А кухонька, знаете, узкая. Драться неспособно. Тесно. Кругом кастрюли и примуса. Повернуться негде. А тут двенадцать человек вперлось. Хочешь, например, одного по харе смазать – троих кроешь. И, конечное дело, на все натыкаешься, падаешь. Не то что, знаете, безногому инвалиду – с тремя ногами устоять на полу нет никакой возможности.
А инвалид, чертова перечница, несмотря на это, в самую гущу вперся. Иван Степаныч, чей ежик, кричит ему:
– Уходи, Гаврилыч, от греха. Гляди, последнюю ногу оборвут.
Гаврилыч говорит:
– Пущай, – говорит, – нога пропадает! А только, – говорит, – не могу я теперича уйти. Мне, – говорит, – сейчас всю амбицию в кровь разбили.
А ему действительно в эту минуту кто-то по морде съездил. Ну, и не уходит, накидывается. Тут в это время кто-то и ударяет инвалида кастрюлькой по кумполу.

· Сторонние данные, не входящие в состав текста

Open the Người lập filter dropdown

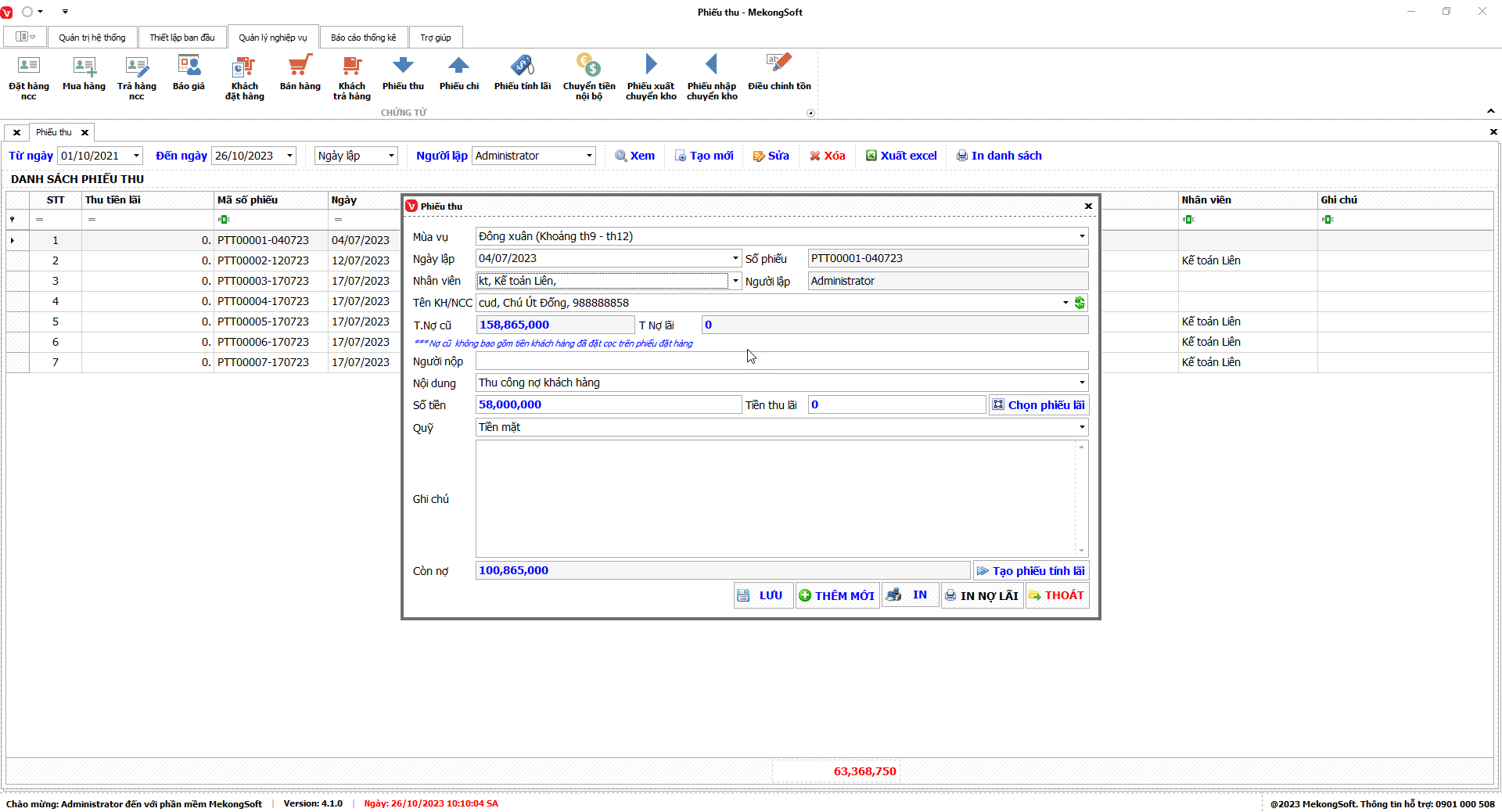(588, 156)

Инвалид – брык на пол и лежит. Скучает.
Тут какой-то паразит за милицией кинулся.
Является мильтон. Кричит:
– Запасайтесь, дьяволы, гробами, сейчас стрелять буду!
Только после этих роковых слов народ маленько очухался. Бросился по своим комнатам.
«Вот те, – думают, – клюква, с чего ж это мы, уважаемые граждане, разодрались?»
Бросился народ по своим комнатам, один только инвалид Гаврилыч не бросился. Лежит, знаете, на полу скучный. И из башки кровь каплет.
Через две недели после этого факта суд состоялся.
А нарсудья тоже нервный такой мужчина попался – прописал ижицу.
1924
Хозрасчет
На праздниках бухгалтер Горюшкин устроил у себя званый обед. Приглашенных было немного.
Хозяин с каким-то радостным воплем встречал гостей в прихожей, помогал снимать шубы и волочил приглашенных в гостиную.
– Вот, – говорил он, представляя гостя своей жене, – вот мой лучший друг и сослуживец.
Потом, показывая на своего сына, говорил:
– А это, обратите внимание, балбес мой… Лешка. Развитая бестия, я вам доложу.
Лешка высовывал свой язык, и гость, слегка сконфуженный, присаживался к столу.
Когда собрались все, хозяин, с несколько торжественным видом, пригласил к столу.
– Присаживайтесь, – говорил он радушно. – Присаживайтесь. Кушайте на здоровье… Очень рад… Угощайтесь.
Гости дружно застучали ложками.
– Да-с, – после некоторого молчания сказал хозяин, – все, знаете ли, дорогонько стало. За что ни возьмись – кусается. Червонец скачет, цены скачут.